Kader, neden kısmet eyledin o duyguları, 
Birbirimizin yüreğini anımsadığımız, 
Sık olmayan kalabalıklar ortasından 
Asıl yakınlığımızı ha bire aradığımız? 
Ah, binlerce insan bilmiyor ki, 
Efkar dolu gezinirken, gönüllerini, 
Gelgit salınıyorlar, ve koşuyorlar 
Ümitsiz, umulmadık sakıncalara; 
Yakınıyorlar yine, hızlı sevinçlerin 
Beklenmedik şafakları sökerlerken. 
Sadece biz, çaresiz aziz ikimizin 
Karşılıklı neşesi esirgeniyor sahiden. 
Kendimizi anlamadan birbirimizi sevmek, 
Ötekinde görmek hiç olmadığını, 
Körpecik saadetin düşünü avlamak, 
Sallanmak, rüya da olsa, her kabusta. 
Mutlu, o ki abes bir hülya peşinde! 
Mutlu, o ki uyanması dahi batıl ola! 
Her an ve her bir bakış kudretle 
Rüya ve azmi güçlendire kol kola. 
Söyle, talih bize ne sunmak ister? 
Söyle, ferman nasıl bağlar daha beter? 
Aman, sen cana yakın zamanlarımda 
Ya bacımdın, ya da kadınım hatırımda. 
Hakikatimdeki her bir çehremi bilirdin, 
Algılardın en şirin damarımın erliğini, 
Tek bir bakışla okurdun sen ta içimi, 
Sen, fani gözlerin nadir seçebildiğisin. 

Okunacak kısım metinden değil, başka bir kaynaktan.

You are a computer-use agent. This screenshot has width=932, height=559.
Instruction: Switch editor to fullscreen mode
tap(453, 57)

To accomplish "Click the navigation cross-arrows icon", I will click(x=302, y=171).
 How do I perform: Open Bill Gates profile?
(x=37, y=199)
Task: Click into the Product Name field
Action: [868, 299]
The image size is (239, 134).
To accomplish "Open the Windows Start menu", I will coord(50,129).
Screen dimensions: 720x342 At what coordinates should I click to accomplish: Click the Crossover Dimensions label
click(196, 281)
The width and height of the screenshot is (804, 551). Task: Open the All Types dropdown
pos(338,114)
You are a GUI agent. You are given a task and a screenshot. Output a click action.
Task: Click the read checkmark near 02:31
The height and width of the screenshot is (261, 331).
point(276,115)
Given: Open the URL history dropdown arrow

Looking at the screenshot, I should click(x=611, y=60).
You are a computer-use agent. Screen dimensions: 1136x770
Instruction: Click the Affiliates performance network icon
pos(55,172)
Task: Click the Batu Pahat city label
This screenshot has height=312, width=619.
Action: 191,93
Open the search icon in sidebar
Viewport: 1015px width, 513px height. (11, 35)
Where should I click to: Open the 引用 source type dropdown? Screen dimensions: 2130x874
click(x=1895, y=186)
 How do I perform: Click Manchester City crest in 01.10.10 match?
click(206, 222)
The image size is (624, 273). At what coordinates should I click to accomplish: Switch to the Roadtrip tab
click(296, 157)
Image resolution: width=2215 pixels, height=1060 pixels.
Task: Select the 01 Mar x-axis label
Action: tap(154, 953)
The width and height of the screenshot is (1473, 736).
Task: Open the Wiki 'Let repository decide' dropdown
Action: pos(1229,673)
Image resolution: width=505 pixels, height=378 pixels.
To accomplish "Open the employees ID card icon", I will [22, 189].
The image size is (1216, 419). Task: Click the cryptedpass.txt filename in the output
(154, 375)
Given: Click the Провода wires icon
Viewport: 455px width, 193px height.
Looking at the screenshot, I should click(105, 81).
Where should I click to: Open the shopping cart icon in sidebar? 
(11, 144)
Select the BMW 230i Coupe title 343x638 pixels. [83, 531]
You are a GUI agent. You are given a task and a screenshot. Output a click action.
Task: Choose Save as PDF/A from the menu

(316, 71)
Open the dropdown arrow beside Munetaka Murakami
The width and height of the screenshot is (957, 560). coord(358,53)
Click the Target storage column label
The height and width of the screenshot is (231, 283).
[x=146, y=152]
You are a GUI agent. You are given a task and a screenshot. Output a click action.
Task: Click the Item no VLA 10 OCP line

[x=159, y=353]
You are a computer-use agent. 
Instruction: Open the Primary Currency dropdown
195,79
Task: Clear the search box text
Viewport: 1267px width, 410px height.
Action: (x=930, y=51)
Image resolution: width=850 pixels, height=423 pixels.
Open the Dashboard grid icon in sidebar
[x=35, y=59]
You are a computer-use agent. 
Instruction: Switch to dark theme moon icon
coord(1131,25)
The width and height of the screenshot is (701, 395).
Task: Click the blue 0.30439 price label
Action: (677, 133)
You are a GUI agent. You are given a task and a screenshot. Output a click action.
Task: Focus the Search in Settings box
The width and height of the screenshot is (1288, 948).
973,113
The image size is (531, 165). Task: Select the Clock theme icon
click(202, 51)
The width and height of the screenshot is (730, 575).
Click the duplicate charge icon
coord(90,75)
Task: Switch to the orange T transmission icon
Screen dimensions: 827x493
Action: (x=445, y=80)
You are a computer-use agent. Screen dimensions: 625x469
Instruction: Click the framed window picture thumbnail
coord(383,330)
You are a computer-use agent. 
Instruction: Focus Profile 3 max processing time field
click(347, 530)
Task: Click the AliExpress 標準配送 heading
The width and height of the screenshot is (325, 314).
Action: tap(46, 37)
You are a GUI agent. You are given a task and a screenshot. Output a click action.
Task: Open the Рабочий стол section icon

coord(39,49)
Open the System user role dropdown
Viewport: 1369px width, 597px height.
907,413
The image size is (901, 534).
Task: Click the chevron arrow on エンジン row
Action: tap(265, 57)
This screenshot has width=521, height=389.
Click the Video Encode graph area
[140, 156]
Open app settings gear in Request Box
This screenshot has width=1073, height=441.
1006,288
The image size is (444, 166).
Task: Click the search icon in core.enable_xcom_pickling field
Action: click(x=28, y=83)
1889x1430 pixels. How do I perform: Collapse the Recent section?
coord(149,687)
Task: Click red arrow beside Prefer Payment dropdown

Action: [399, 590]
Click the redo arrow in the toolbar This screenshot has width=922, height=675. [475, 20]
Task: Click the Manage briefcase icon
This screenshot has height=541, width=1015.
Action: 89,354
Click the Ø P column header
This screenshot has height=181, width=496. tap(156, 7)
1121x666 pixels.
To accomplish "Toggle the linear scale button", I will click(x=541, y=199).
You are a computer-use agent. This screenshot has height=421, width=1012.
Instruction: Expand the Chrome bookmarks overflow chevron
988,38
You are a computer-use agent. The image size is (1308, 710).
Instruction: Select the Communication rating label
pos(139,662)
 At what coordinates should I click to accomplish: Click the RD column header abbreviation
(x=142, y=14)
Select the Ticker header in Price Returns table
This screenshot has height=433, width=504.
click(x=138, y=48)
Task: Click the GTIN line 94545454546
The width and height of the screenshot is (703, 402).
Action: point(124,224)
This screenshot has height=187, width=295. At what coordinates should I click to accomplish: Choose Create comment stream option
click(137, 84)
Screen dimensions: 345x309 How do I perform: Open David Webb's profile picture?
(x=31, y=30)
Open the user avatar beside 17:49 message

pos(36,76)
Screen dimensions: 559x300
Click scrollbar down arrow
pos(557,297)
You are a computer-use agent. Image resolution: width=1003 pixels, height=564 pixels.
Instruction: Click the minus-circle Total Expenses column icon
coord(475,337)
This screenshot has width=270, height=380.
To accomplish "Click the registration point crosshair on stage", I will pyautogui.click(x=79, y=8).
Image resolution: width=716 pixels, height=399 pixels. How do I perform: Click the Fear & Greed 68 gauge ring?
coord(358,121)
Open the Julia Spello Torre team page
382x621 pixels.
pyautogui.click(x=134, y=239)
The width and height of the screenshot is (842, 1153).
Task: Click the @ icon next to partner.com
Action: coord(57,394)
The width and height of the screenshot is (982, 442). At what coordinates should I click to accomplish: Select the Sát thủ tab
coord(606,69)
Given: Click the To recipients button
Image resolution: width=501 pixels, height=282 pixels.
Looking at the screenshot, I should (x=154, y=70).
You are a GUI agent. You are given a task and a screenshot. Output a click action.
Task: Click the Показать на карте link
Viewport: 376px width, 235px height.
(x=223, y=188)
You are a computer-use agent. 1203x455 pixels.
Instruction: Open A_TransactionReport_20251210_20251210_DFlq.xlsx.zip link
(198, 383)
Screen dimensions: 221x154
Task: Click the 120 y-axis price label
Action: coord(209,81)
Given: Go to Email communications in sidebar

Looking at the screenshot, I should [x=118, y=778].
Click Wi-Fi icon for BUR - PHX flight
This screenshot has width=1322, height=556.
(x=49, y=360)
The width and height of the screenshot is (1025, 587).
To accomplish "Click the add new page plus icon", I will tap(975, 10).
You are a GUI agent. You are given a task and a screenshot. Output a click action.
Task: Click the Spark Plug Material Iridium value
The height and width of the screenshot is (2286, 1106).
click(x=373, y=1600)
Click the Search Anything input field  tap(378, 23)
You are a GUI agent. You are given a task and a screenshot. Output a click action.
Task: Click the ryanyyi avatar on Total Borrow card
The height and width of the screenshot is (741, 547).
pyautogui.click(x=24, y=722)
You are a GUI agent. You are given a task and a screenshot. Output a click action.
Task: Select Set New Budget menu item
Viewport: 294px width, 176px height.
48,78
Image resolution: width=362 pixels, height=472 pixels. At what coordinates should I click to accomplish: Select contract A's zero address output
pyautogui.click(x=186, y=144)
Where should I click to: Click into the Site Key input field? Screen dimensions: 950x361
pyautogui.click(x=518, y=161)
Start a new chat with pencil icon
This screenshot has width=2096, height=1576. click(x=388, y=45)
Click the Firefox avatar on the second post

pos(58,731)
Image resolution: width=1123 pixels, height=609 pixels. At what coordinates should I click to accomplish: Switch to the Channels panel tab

Ilım damlatırdın kızgın kanıma, 
Düzeltirdin divane asi akımı, 
Ve melek koynunda tırmanırdı 
Yığılmış göğsüm yine semaya. 
Gönlümü sihirli hafiflikte genç tutardın 
Ve kimi zor günlerinde hazin aldatırdın. 
Hangi Rahmetti o vuslata yakın, 
Onun ayaklarına kapandığı zaman. 
Bağrını seninkiyle kabardığını sezdi, 
Gözlerinde kendini benzer seyretti, 
Ve uyanışını bütün duygularının, 
Ve sakinleştiğini, kaynayan kanının! 
İşte tüm bunlardan uçan anı 
Ancak şimdi hapis kalpte saklı, 
Ezeli gerçeği ebedi aynı duyar içinde 
Ve tazesi dönüşür böyle işkenceye. 
Ruhumuz hep yarım gelir birbirimize, 
En parlak günler bile ağarır gözümüzde. 
Ne mutlu o kader ki, yalnız bir ıstırap, 
Değiştiremeyecek ikimizi de ilelebet.